Brief: Every line of the records counts; transcribe each one exactly.

Material for this task:
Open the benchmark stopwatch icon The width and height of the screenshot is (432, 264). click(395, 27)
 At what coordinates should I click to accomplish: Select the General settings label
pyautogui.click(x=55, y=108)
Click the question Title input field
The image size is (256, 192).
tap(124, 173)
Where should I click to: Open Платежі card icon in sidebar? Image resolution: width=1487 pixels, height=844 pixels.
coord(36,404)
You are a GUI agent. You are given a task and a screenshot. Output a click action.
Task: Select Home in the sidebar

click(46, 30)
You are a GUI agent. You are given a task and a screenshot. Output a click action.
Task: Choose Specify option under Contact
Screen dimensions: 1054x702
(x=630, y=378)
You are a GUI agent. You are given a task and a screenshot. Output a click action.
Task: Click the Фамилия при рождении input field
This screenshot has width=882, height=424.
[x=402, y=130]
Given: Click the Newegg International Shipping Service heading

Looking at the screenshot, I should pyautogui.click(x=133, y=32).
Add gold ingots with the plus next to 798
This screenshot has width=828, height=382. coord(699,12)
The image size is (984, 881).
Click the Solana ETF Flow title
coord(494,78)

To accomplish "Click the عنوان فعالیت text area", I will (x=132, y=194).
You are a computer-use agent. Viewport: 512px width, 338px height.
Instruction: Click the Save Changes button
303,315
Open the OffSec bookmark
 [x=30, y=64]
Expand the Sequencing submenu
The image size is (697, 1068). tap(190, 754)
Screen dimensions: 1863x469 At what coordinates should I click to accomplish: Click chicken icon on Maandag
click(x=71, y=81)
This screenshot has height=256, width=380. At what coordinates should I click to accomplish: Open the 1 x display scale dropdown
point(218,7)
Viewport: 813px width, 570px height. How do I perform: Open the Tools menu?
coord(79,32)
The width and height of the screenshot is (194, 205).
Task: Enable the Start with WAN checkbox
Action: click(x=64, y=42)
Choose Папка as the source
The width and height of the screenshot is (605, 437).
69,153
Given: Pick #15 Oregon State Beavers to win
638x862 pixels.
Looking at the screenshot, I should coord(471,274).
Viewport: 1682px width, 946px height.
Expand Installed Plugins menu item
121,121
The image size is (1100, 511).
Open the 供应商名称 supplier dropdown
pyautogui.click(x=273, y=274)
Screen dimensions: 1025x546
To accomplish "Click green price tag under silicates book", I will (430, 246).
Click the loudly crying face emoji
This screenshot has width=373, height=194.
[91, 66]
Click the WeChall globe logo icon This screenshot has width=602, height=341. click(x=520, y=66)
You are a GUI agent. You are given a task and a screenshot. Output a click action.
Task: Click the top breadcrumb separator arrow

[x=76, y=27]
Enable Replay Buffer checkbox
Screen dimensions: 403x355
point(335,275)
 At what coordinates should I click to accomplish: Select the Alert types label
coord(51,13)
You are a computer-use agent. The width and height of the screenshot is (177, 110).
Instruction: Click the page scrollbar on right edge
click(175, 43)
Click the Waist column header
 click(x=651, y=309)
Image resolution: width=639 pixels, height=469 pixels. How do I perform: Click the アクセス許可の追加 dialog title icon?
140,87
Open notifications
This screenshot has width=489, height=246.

Answer to this problem:
Open the benchmark stopwatch icon The width and height of the screenshot is (432, 264). click(395, 27)
 At what coordinates should I click to accomplish: Select the General settings label
pyautogui.click(x=55, y=108)
Click the question Title input field
The image size is (256, 192).
tap(124, 173)
Where should I click to: Open Платежі card icon in sidebar? Image resolution: width=1487 pixels, height=844 pixels.
coord(36,404)
You are a GUI agent. You are given a task and a screenshot. Output a click action.
Task: Select Home in the sidebar

click(46, 30)
You are a GUI agent. You are given a task and a screenshot. Output a click action.
Task: Choose Specify option under Contact
Screen dimensions: 1054x702
(x=630, y=378)
You are a GUI agent. You are given a task and a screenshot. Output a click action.
Task: Click the Фамилия при рождении input field
This screenshot has width=882, height=424.
[x=402, y=130]
Given: Click the Newegg International Shipping Service heading

Looking at the screenshot, I should pyautogui.click(x=133, y=32).
Add gold ingots with the plus next to 798
This screenshot has width=828, height=382. coord(699,12)
The image size is (984, 881).
Click the Solana ETF Flow title
coord(494,78)

To accomplish "Click the عنوان فعالیت text area", I will (x=132, y=194).
You are a computer-use agent. Viewport: 512px width, 338px height.
Instruction: Click the Save Changes button
303,315
Open the OffSec bookmark
 [x=30, y=64]
Expand the Sequencing submenu
The image size is (697, 1068). tap(190, 754)
Screen dimensions: 1863x469 At what coordinates should I click to accomplish: Click chicken icon on Maandag
click(x=71, y=81)
This screenshot has height=256, width=380. At what coordinates should I click to accomplish: Open the 1 x display scale dropdown
point(218,7)
Viewport: 813px width, 570px height. How do I perform: Open the Tools menu?
coord(79,32)
The width and height of the screenshot is (194, 205).
Task: Enable the Start with WAN checkbox
Action: click(x=64, y=42)
Choose Папка as the source
The width and height of the screenshot is (605, 437).
69,153
Given: Pick #15 Oregon State Beavers to win
638x862 pixels.
Looking at the screenshot, I should coord(471,274).
Viewport: 1682px width, 946px height.
Expand Installed Plugins menu item
121,121
The image size is (1100, 511).
Open the 供应商名称 supplier dropdown
pyautogui.click(x=273, y=274)
Screen dimensions: 1025x546
To accomplish "Click green price tag under silicates book", I will (430, 246).
Click the loudly crying face emoji
This screenshot has width=373, height=194.
[91, 66]
Click the WeChall globe logo icon This screenshot has width=602, height=341. click(x=520, y=66)
You are a GUI agent. You are given a task and a screenshot. Output a click action.
Task: Click the top breadcrumb separator arrow

[x=76, y=27]
Enable Replay Buffer checkbox
Screen dimensions: 403x355
point(335,275)
 At what coordinates should I click to accomplish: Select the Alert types label
coord(51,13)
You are a computer-use agent. The width and height of the screenshot is (177, 110).
Instruction: Click the page scrollbar on right edge
click(175, 43)
Click the Waist column header
 click(x=651, y=309)
Image resolution: width=639 pixels, height=469 pixels. How do I perform: Click the アクセス許可の追加 dialog title icon?
140,87
Open notifications
This screenshot has width=489, height=246.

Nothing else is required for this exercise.